(Item coordinate data)
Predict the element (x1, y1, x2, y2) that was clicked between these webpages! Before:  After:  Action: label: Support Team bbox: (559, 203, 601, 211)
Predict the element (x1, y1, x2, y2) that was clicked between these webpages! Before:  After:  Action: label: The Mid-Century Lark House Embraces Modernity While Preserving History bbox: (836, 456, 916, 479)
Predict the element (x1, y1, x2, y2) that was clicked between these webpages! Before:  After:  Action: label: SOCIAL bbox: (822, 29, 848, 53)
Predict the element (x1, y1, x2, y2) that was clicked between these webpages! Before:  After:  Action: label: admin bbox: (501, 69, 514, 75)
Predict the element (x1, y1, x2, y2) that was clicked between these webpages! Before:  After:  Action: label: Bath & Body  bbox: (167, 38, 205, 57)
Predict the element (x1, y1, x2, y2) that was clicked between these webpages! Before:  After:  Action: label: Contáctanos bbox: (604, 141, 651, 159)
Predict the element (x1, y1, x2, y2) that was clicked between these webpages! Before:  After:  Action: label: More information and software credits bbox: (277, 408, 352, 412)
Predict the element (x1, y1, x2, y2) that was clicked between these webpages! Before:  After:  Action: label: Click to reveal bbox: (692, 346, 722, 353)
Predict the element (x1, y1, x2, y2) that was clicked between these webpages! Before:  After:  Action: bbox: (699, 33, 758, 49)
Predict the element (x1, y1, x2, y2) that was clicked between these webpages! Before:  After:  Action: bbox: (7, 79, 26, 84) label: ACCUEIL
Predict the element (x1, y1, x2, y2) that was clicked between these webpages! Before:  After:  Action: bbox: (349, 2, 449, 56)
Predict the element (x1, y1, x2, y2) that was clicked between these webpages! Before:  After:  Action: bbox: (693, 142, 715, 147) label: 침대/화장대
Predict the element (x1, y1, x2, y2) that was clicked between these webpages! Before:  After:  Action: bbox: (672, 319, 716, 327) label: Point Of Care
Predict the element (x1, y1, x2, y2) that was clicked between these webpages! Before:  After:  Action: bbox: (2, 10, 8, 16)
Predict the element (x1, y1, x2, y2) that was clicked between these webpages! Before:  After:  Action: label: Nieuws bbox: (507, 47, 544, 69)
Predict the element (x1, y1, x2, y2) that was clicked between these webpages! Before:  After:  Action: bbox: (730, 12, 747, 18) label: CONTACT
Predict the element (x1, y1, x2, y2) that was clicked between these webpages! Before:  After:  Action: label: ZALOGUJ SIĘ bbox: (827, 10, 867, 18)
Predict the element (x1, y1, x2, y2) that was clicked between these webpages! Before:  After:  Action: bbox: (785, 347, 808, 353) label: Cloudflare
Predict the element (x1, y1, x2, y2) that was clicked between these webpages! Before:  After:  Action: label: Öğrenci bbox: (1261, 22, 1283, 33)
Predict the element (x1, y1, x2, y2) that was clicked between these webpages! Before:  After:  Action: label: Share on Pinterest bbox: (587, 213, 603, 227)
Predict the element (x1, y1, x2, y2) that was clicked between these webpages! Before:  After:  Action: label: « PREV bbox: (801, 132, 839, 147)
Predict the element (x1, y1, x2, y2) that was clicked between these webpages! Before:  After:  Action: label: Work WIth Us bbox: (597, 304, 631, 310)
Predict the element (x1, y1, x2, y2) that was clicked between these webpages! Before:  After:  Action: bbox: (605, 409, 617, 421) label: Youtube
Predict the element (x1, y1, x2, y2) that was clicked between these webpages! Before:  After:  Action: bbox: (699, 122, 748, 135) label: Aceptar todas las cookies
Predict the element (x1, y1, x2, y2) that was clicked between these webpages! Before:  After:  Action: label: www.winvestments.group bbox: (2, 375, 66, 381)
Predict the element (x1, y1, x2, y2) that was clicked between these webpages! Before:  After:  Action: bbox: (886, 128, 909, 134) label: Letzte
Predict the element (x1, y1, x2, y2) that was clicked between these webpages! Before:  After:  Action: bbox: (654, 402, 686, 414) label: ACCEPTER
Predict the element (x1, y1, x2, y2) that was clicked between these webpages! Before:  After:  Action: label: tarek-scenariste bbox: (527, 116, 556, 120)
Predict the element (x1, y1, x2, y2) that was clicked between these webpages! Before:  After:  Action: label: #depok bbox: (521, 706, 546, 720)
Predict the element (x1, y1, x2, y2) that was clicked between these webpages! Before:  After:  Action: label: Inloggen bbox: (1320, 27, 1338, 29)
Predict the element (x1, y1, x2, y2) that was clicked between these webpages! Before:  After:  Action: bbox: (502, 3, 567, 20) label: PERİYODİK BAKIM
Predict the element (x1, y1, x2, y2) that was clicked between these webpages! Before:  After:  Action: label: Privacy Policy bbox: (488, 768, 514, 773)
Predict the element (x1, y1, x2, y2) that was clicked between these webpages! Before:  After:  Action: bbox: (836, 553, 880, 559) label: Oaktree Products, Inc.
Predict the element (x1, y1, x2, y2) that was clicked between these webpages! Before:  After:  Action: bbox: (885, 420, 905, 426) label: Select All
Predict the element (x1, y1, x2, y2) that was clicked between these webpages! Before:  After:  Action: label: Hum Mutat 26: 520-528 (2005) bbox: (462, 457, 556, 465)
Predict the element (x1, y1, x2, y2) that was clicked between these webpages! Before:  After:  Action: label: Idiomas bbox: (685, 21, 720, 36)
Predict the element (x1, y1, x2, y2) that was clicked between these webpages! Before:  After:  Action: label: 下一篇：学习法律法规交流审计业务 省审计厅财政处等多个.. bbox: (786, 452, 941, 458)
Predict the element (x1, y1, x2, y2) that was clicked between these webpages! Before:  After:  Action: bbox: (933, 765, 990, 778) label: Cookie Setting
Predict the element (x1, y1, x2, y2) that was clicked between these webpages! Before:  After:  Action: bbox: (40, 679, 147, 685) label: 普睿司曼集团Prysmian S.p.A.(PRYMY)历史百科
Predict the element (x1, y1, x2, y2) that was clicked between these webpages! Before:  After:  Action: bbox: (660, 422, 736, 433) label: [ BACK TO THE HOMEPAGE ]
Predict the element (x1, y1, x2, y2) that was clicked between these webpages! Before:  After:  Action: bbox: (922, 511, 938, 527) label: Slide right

**Problem statement:** Reproduce every row above word for word, with no changes.

**Correct response:**
Predict the element (x1, y1, x2, y2) that was clicked between these webpages! Before:  After:  Action: label: Support Team bbox: (559, 203, 601, 211)
Predict the element (x1, y1, x2, y2) that was clicked between these webpages! Before:  After:  Action: label: The Mid-Century Lark House Embraces Modernity While Preserving History bbox: (836, 456, 916, 479)
Predict the element (x1, y1, x2, y2) that was clicked between these webpages! Before:  After:  Action: label: SOCIAL bbox: (822, 29, 848, 53)
Predict the element (x1, y1, x2, y2) that was clicked between these webpages! Before:  After:  Action: label: admin bbox: (501, 69, 514, 75)
Predict the element (x1, y1, x2, y2) that was clicked between these webpages! Before:  After:  Action: label: Bath & Body  bbox: (167, 38, 205, 57)
Predict the element (x1, y1, x2, y2) that was clicked between these webpages! Before:  After:  Action: label: Contáctanos bbox: (604, 141, 651, 159)
Predict the element (x1, y1, x2, y2) that was clicked between these webpages! Before:  After:  Action: label: More information and software credits bbox: (277, 408, 352, 412)
Predict the element (x1, y1, x2, y2) that was clicked between these webpages! Before:  After:  Action: label: Click to reveal bbox: (692, 346, 722, 353)
Predict the element (x1, y1, x2, y2) that was clicked between these webpages! Before:  After:  Action: bbox: (699, 33, 758, 49)
Predict the element (x1, y1, x2, y2) that was clicked between these webpages! Before:  After:  Action: bbox: (7, 79, 26, 84) label: ACCUEIL
Predict the element (x1, y1, x2, y2) that was clicked between these webpages! Before:  After:  Action: bbox: (349, 2, 449, 56)
Predict the element (x1, y1, x2, y2) that was clicked between these webpages! Before:  After:  Action: bbox: (693, 142, 715, 147) label: 침대/화장대
Predict the element (x1, y1, x2, y2) that was clicked between these webpages! Before:  After:  Action: bbox: (672, 319, 716, 327) label: Point Of Care
Predict the element (x1, y1, x2, y2) that was clicked between these webpages! Before:  After:  Action: bbox: (2, 10, 8, 16)
Predict the element (x1, y1, x2, y2) that was clicked between these webpages! Before:  After:  Action: label: Nieuws bbox: (507, 47, 544, 69)
Predict the element (x1, y1, x2, y2) that was clicked between these webpages! Before:  After:  Action: bbox: (730, 12, 747, 18) label: CONTACT
Predict the element (x1, y1, x2, y2) that was clicked between these webpages! Before:  After:  Action: label: ZALOGUJ SIĘ bbox: (827, 10, 867, 18)
Predict the element (x1, y1, x2, y2) that was clicked between these webpages! Before:  After:  Action: bbox: (785, 347, 808, 353) label: Cloudflare
Predict the element (x1, y1, x2, y2) that was clicked between these webpages! Before:  After:  Action: label: Öğrenci bbox: (1261, 22, 1283, 33)
Predict the element (x1, y1, x2, y2) that was clicked between these webpages! Before:  After:  Action: label: Share on Pinterest bbox: (587, 213, 603, 227)
Predict the element (x1, y1, x2, y2) that was clicked between these webpages! Before:  After:  Action: label: « PREV bbox: (801, 132, 839, 147)
Predict the element (x1, y1, x2, y2) that was clicked between these webpages! Before:  After:  Action: label: Work WIth Us bbox: (597, 304, 631, 310)
Predict the element (x1, y1, x2, y2) that was clicked between these webpages! Before:  After:  Action: bbox: (605, 409, 617, 421) label: Youtube
Predict the element (x1, y1, x2, y2) that was clicked between these webpages! Before:  After:  Action: bbox: (699, 122, 748, 135) label: Aceptar todas las cookies
Predict the element (x1, y1, x2, y2) that was clicked between these webpages! Before:  After:  Action: label: www.winvestments.group bbox: (2, 375, 66, 381)
Predict the element (x1, y1, x2, y2) that was clicked between these webpages! Before:  After:  Action: bbox: (886, 128, 909, 134) label: Letzte
Predict the element (x1, y1, x2, y2) that was clicked between these webpages! Before:  After:  Action: bbox: (654, 402, 686, 414) label: ACCEPTER
Predict the element (x1, y1, x2, y2) that was clicked between these webpages! Before:  After:  Action: label: tarek-scenariste bbox: (527, 116, 556, 120)
Predict the element (x1, y1, x2, y2) that was clicked between these webpages! Before:  After:  Action: label: #depok bbox: (521, 706, 546, 720)
Predict the element (x1, y1, x2, y2) that was clicked between these webpages! Before:  After:  Action: label: Inloggen bbox: (1320, 27, 1338, 29)
Predict the element (x1, y1, x2, y2) that was clicked between these webpages! Before:  After:  Action: bbox: (502, 3, 567, 20) label: PERİYODİK BAKIM
Predict the element (x1, y1, x2, y2) that was clicked between these webpages! Before:  After:  Action: label: Privacy Policy bbox: (488, 768, 514, 773)
Predict the element (x1, y1, x2, y2) that was clicked between these webpages! Before:  After:  Action: bbox: (836, 553, 880, 559) label: Oaktree Products, Inc.
Predict the element (x1, y1, x2, y2) that was clicked between these webpages! Before:  After:  Action: bbox: (885, 420, 905, 426) label: Select All
Predict the element (x1, y1, x2, y2) that was clicked between these webpages! Before:  After:  Action: label: Hum Mutat 26: 520-528 (2005) bbox: (462, 457, 556, 465)
Predict the element (x1, y1, x2, y2) that was clicked between these webpages! Before:  After:  Action: label: Idiomas bbox: (685, 21, 720, 36)
Predict the element (x1, y1, x2, y2) that was clicked between these webpages! Before:  After:  Action: label: 下一篇：学习法律法规交流审计业务 省审计厅财政处等多个.. bbox: (786, 452, 941, 458)
Predict the element (x1, y1, x2, y2) that was clicked between these webpages! Before:  After:  Action: bbox: (933, 765, 990, 778) label: Cookie Setting
Predict the element (x1, y1, x2, y2) that was clicked between these webpages! Before:  After:  Action: bbox: (40, 679, 147, 685) label: 普睿司曼集团Prysmian S.p.A.(PRYMY)历史百科
Predict the element (x1, y1, x2, y2) that was clicked between these webpages! Before:  After:  Action: bbox: (660, 422, 736, 433) label: [ BACK TO THE HOMEPAGE ]
Predict the element (x1, y1, x2, y2) that was clicked between these webpages! Before:  After:  Action: bbox: (922, 511, 938, 527) label: Slide right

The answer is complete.